[INPUT MATERIAL]:
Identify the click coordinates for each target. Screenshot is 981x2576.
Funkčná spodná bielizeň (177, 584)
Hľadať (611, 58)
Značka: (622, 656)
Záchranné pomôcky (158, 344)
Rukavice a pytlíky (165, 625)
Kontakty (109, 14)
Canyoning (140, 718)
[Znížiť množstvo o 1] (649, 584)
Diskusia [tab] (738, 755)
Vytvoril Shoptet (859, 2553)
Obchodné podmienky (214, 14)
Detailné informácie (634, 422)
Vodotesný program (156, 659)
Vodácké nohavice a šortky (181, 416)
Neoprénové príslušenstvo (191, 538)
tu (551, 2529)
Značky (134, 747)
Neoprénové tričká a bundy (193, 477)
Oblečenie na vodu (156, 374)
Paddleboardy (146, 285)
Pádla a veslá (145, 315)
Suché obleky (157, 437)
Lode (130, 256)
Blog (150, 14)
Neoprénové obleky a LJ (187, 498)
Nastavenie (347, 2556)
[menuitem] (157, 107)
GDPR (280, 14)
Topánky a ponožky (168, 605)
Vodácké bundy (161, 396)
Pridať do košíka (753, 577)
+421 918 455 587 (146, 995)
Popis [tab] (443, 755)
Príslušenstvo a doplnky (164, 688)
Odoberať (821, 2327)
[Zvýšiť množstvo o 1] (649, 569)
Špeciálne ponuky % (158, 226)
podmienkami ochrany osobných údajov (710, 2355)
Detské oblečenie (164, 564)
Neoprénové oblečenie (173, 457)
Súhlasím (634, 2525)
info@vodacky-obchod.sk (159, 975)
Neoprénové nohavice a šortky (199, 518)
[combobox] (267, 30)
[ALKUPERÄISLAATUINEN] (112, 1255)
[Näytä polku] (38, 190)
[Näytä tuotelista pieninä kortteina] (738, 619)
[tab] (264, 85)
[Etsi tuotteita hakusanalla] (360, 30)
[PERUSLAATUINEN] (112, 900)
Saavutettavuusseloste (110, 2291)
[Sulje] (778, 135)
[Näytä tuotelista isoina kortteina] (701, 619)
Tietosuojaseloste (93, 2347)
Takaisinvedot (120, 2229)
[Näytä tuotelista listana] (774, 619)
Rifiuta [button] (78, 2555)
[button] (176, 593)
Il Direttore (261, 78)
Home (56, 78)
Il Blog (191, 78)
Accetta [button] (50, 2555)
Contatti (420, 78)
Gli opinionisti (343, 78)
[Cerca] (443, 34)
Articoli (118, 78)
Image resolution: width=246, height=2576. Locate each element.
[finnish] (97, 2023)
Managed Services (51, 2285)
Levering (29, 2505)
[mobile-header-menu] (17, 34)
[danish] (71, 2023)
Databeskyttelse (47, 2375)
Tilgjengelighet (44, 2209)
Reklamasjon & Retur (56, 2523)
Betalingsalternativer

[TASK TO CARRY OUT]:
In the listing above, take the line containing "[combobox] (267, 30)" as the start and write out every line through the last one exactly, with nothing added.

[ANSWER TO THIS EXERCISE]:
[combobox] (267, 30)
[ALKUPERÄISLAATUINEN] (112, 1255)
[Näytä polku] (38, 190)
[Näytä tuotelista pieninä kortteina] (738, 619)
[tab] (264, 85)
[Etsi tuotteita hakusanalla] (360, 30)
[PERUSLAATUINEN] (112, 900)
Saavutettavuusseloste (110, 2291)
[Sulje] (778, 135)
[Näytä tuotelista isoina kortteina] (701, 619)
Tietosuojaseloste (93, 2347)
Takaisinvedot (120, 2229)
[Näytä tuotelista listana] (774, 619)
Rifiuta [button] (78, 2555)
[button] (176, 593)
Il Direttore (261, 78)
Home (56, 78)
Il Blog (191, 78)
Accetta [button] (50, 2555)
Contatti (420, 78)
Gli opinionisti (343, 78)
[Cerca] (443, 34)
Articoli (118, 78)
Image resolution: width=246, height=2576. Locate each element.
[finnish] (97, 2023)
Managed Services (51, 2285)
Levering (29, 2505)
[mobile-header-menu] (17, 34)
[danish] (71, 2023)
Databeskyttelse (47, 2375)
Tilgjengelighet (44, 2209)
Reklamasjon & Retur (56, 2523)
Betalingsalternativer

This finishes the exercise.